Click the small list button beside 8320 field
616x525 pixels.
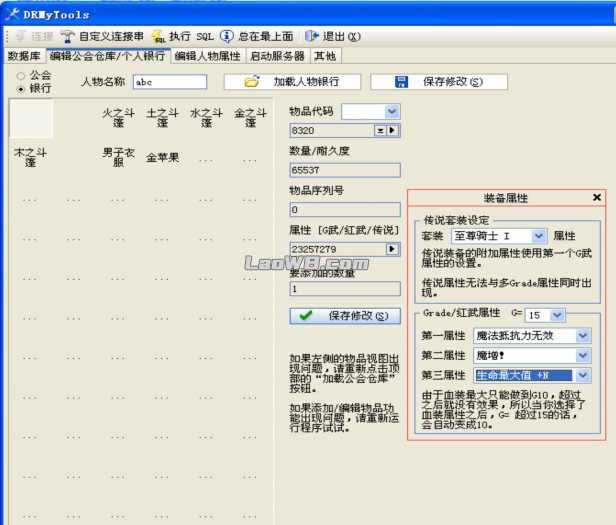point(380,131)
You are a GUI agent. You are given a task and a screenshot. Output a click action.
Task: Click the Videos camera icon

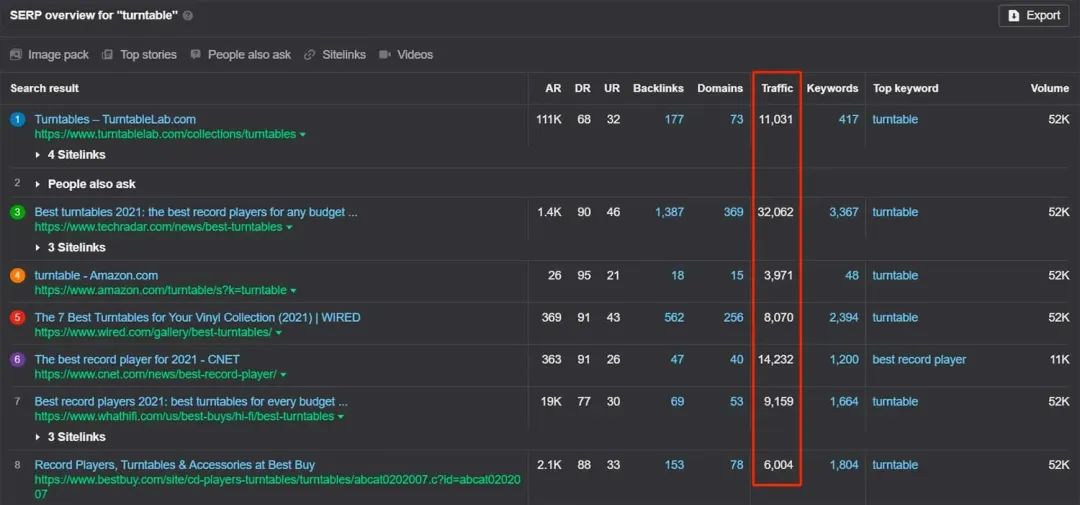tap(385, 55)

§ **GIVEN PROBLEM**: Reproduce each line of the items above word for word, leaving out the pictures.

§ **EXERCISE ANSWER**:
Click the small list button beside 8320 field
616x525 pixels.
point(380,131)
You are a GUI agent. You are given a task and a screenshot. Output a click action.
Task: Click the Videos camera icon

tap(385, 55)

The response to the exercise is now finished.